Iron ore futures prices moved sideways on Wednesday, with the Dalian benchmark extending its decline to a third straight session, as weakening fundamentals of the key steelmaking ingredient outweighed more property stimulus in top consumer China.
The most-traded September iron ore contract on China’s Dalian Commodity Exchange (DCE) ended daytime trade 1.11% lower to 891 yuan a metric ton after falling more than 2% on Tuesday.
The benchmark June iron ore on the Singapore Exchange was, however, 0.81% higher at $118.85 a ton.

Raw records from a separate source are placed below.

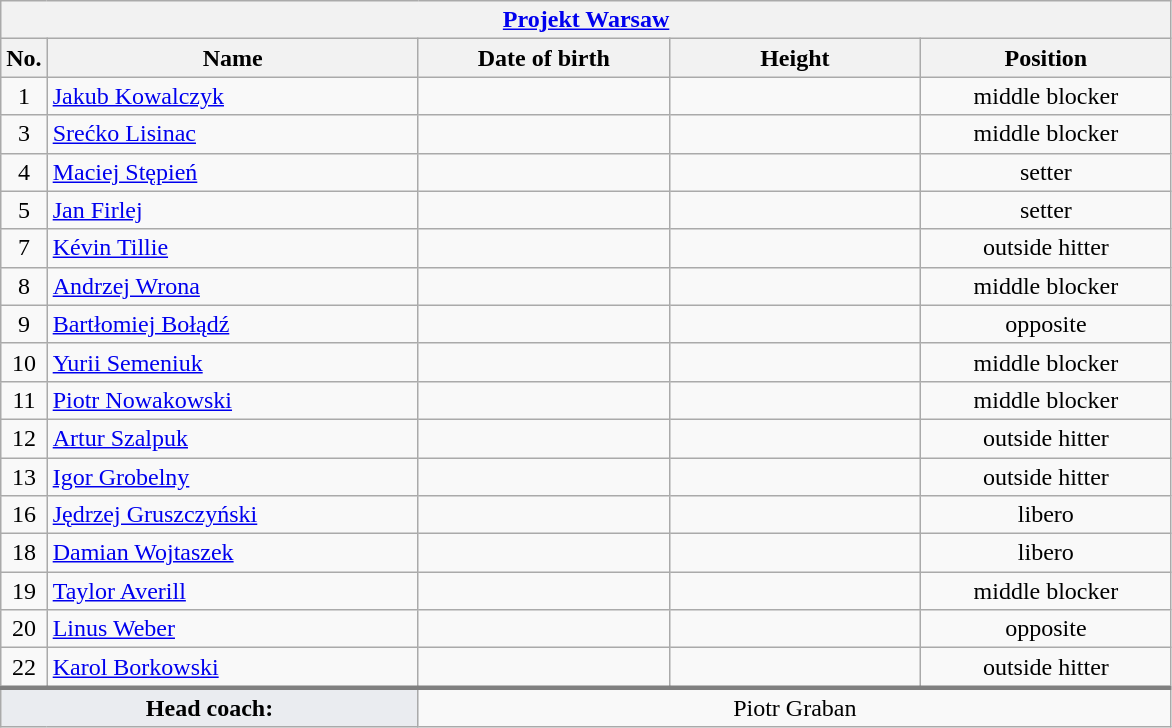
Andrzej Wrona (232, 286)
Bartłomiej Bołądź (232, 324)
No. (24, 58)
8 (24, 286)
Name (232, 58)
10 (24, 362)
Damian Wojtaszek (232, 553)
1 (24, 96)
Igor Grobelny (232, 477)
Height (794, 58)
Date of birth (544, 58)
Linus Weber (232, 629)
20 (24, 629)
4 (24, 172)
Yurii Semeniuk (232, 362)
7 (24, 248)
18 (24, 553)
19 (24, 591)
Position (1046, 58)
Taylor Averill (232, 591)
Projekt Warsaw (586, 20)
Head coach: (210, 707)
Piotr Nowakowski (232, 400)
Karol Borkowski (232, 668)
Srećko Lisinac (232, 134)
Piotr Graban (794, 707)
Jan Firlej (232, 210)
12 (24, 438)
11 (24, 400)
Kévin Tillie (232, 248)
5 (24, 210)
22 (24, 668)
9 (24, 324)
Artur Szalpuk (232, 438)
13 (24, 477)
Jędrzej Gruszczyński (232, 515)
16 (24, 515)
3 (24, 134)
Jakub Kowalczyk (232, 96)
Maciej Stępień (232, 172)
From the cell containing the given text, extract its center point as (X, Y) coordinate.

“I am not that optimistic about iron ore, as the hot metal output is close to a ceiling while supply has hovered at a relatively high level,” said Chu Xinli, a Shanghai-based analyst at China Futures, adding that persistently rising portside stocks are further weighing on prices.
The persistent price decline came even as China’s city of Shenzhen, a key technology and manufacturing hub, will lower the minimum down payment ratio required of first-time home buyers to 20%, while southern city Guangzhou will lower the ratio to 15%, local media reported on Tuesday.

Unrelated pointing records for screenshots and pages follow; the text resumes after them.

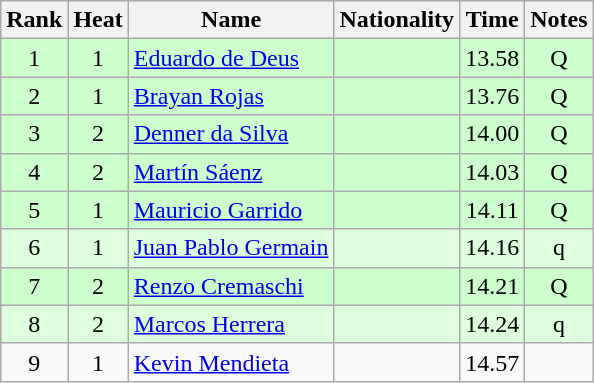
7 (34, 286)
Renzo Cremaschi (231, 286)
Nationality (397, 20)
8 (34, 324)
14.16 (492, 248)
14.57 (492, 362)
14.03 (492, 172)
Eduardo de Deus (231, 58)
3 (34, 134)
Mauricio Garrido (231, 210)
14.00 (492, 134)
Juan Pablo Germain (231, 248)
Kevin Mendieta (231, 362)
6 (34, 248)
14.21 (492, 286)
Time (492, 20)
14.11 (492, 210)
Martín Sáenz (231, 172)
Denner da Silva (231, 134)
Rank (34, 20)
Brayan Rojas (231, 96)
5 (34, 210)
9 (34, 362)
Name (231, 20)
14.24 (492, 324)
13.76 (492, 96)
4 (34, 172)
Heat (98, 20)
Notes (559, 20)
Marcos Herrera (231, 324)
13.58 (492, 58)
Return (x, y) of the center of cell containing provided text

The commercial hub Shanghai announced on Monday to lower the ratio for first home purchases to 20% and cut the ratio for second home purchases to 30% for suburban areas and to 35% for the rest of the city.

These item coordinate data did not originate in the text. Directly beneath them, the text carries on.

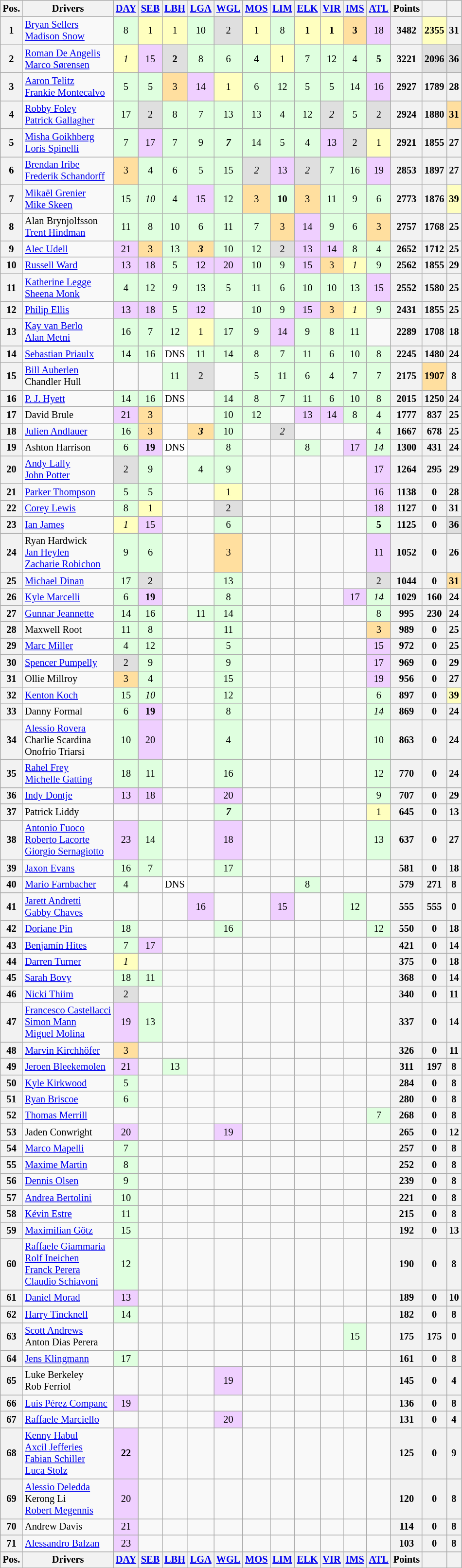
Jaxon Evans (68, 869)
Aaron Telitz Frankie Montecalvo (68, 87)
Danny Formal (68, 712)
66 (12, 1404)
311 (407, 1067)
Robby Foley Patrick Gallagher (68, 115)
2562 (407, 266)
Scott Andrews Anton Dias Perera (68, 1337)
43 (12, 946)
1708 (434, 332)
645 (407, 813)
40 (12, 885)
280 (407, 1100)
Bryan Sellers Madison Snow (68, 31)
295 (434, 470)
182 (407, 1315)
Philip Ellis (68, 310)
41 (12, 907)
2927 (407, 87)
869 (407, 712)
2552 (407, 288)
Gunnar Jeannette (68, 614)
863 (407, 740)
67 (12, 1420)
Marvin Kirchhöfer (68, 1051)
Francesco Castellacci Simon Mann Miguel Molina (68, 1023)
71 (12, 1544)
284 (407, 1084)
42 (12, 929)
Kyle Marcelli (68, 597)
Marco Mapelli (68, 1149)
Spencer Pumpelly (68, 663)
Maximilian Götz (68, 1231)
Michael Dinan (68, 581)
Katherine Legge Sheena Monk (68, 288)
678 (434, 431)
1052 (407, 553)
431 (434, 448)
197 (434, 1067)
64 (12, 1359)
114 (407, 1528)
Russell Ward (68, 266)
49 (12, 1067)
103 (407, 1544)
337 (407, 1023)
Bill Auberlen Chandler Hull (68, 376)
2652 (407, 249)
707 (407, 796)
995 (407, 614)
Julien Andlauer (68, 431)
125 (407, 1454)
50 (12, 1084)
189 (407, 1298)
Alessio Deledda Kerong Li Robert Megennis (68, 1500)
46 (12, 995)
Kévin Estre (68, 1214)
Maxwell Root (68, 630)
340 (407, 995)
136 (407, 1404)
221 (407, 1198)
Doriane Pin (68, 929)
Andrea Bertolini (68, 1198)
Alan Brynjolfsson Trent Hindman (68, 227)
421 (407, 946)
2355 (434, 31)
Antonio Fuoco Roberto Lacorte Giorgio Sernagiotto (68, 840)
2175 (407, 376)
Misha Goikhberg Loris Spinelli (68, 143)
956 (407, 679)
P. J. Hyett (68, 399)
Ian James (68, 525)
375 (407, 962)
Ashton Harrison (68, 448)
61 (12, 1298)
65 (12, 1382)
38 (12, 840)
268 (407, 1116)
265 (407, 1133)
Mikaël Grenier Mike Skeen (68, 199)
637 (407, 840)
63 (12, 1337)
1250 (434, 399)
1127 (407, 509)
35 (12, 774)
70 (12, 1528)
1907 (434, 376)
Thomas Merrill (68, 1116)
989 (407, 630)
368 (407, 978)
2245 (407, 355)
Ryan Hardwick Jan Heylen Zacharie Robichon (68, 553)
2773 (407, 199)
190 (407, 1265)
1876 (434, 199)
2289 (407, 332)
Jeroen Bleekemolen (68, 1067)
2096 (434, 59)
48 (12, 1051)
34 (12, 740)
131 (407, 1420)
Alessio Rovera Charlie Scardina Onofrio Triarsi (68, 740)
Brendan Iribe Frederik Schandorff (68, 171)
1897 (434, 171)
Rahel Frey Michelle Gatting (68, 774)
Kyle Kirkwood (68, 1084)
Raffaele Giammaria Rolf Ineichen Franck Perera Claudio Schiavoni (68, 1265)
59 (12, 1231)
Raffaele Marciello (68, 1420)
1777 (407, 415)
3221 (407, 59)
145 (407, 1382)
55 (12, 1165)
897 (407, 695)
120 (407, 1500)
2431 (407, 310)
62 (12, 1315)
Sebastian Priaulx (68, 355)
45 (12, 978)
58 (12, 1214)
Alec Udell (68, 249)
Andrew Davis (68, 1528)
230 (434, 614)
Indy Dontje (68, 796)
326 (407, 1051)
51 (12, 1100)
1580 (434, 288)
Darren Turner (68, 962)
47 (12, 1023)
160 (434, 597)
Ollie Millroy (68, 679)
770 (407, 774)
2924 (407, 115)
Marc Miller (68, 646)
1768 (434, 227)
53 (12, 1133)
1138 (407, 492)
Roman De Angelis Marco Sørensen (68, 59)
581 (407, 869)
Jens Klingmann (68, 1359)
Luke Berkeley Rob Ferriol (68, 1382)
Benjamín Hites (68, 946)
837 (434, 415)
1667 (407, 431)
David Brule (68, 415)
252 (407, 1165)
37 (12, 813)
Kenny Habul Axcil Jefferies Fabian Schiller Luca Stolz (68, 1454)
2015 (407, 399)
30 (12, 663)
Sarah Bovy (68, 978)
Corey Lewis (68, 509)
Nicki Thiim (68, 995)
Andy Lally John Potter (68, 470)
1125 (407, 525)
1044 (407, 581)
Jaden Conwright (68, 1133)
550 (407, 929)
Parker Thompson (68, 492)
56 (12, 1182)
3482 (407, 31)
2757 (407, 227)
972 (407, 646)
44 (12, 962)
68 (12, 1454)
215 (407, 1214)
2853 (407, 171)
Jarett Andretti Gabby Chaves (68, 907)
161 (407, 1359)
1029 (407, 597)
1264 (407, 470)
52 (12, 1116)
1712 (434, 249)
33 (12, 712)
Dennis Olsen (68, 1182)
57 (12, 1198)
Kenton Koch (68, 695)
Mario Farnbacher (68, 885)
192 (407, 1231)
2921 (407, 143)
257 (407, 1149)
1480 (434, 355)
Harry Tincknell (68, 1315)
32 (12, 695)
271 (434, 885)
Maxime Martin (68, 1165)
Alessandro Balzan (68, 1544)
Patrick Liddy (68, 813)
1300 (407, 448)
69 (12, 1500)
60 (12, 1265)
Kay van Berlo Alan Metni (68, 332)
Luis Pérez Companc (68, 1404)
239 (407, 1182)
Daniel Morad (68, 1298)
1789 (434, 87)
579 (407, 885)
54 (12, 1149)
1880 (434, 115)
969 (407, 663)
Ryan Briscoe (68, 1100)
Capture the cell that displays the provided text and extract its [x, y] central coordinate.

Other steelmaking ingredients on the DCE were mixed, with coking coal dropping 1.06% and coke edging up 0.38%.
Steel benchmarks on the Shanghai Futures Exchange were broadly down. Rebar dipped 0.4%, hot-rolled coil lost 0.21%, wire rod fell 0.67%and stainless steel shed 0.17%.
“Steel fundamentals turned weaker with rebar demand falling at a faster-than-expected pace while destocking of steel products slowed,” analysts at Yongan Futures said in a note.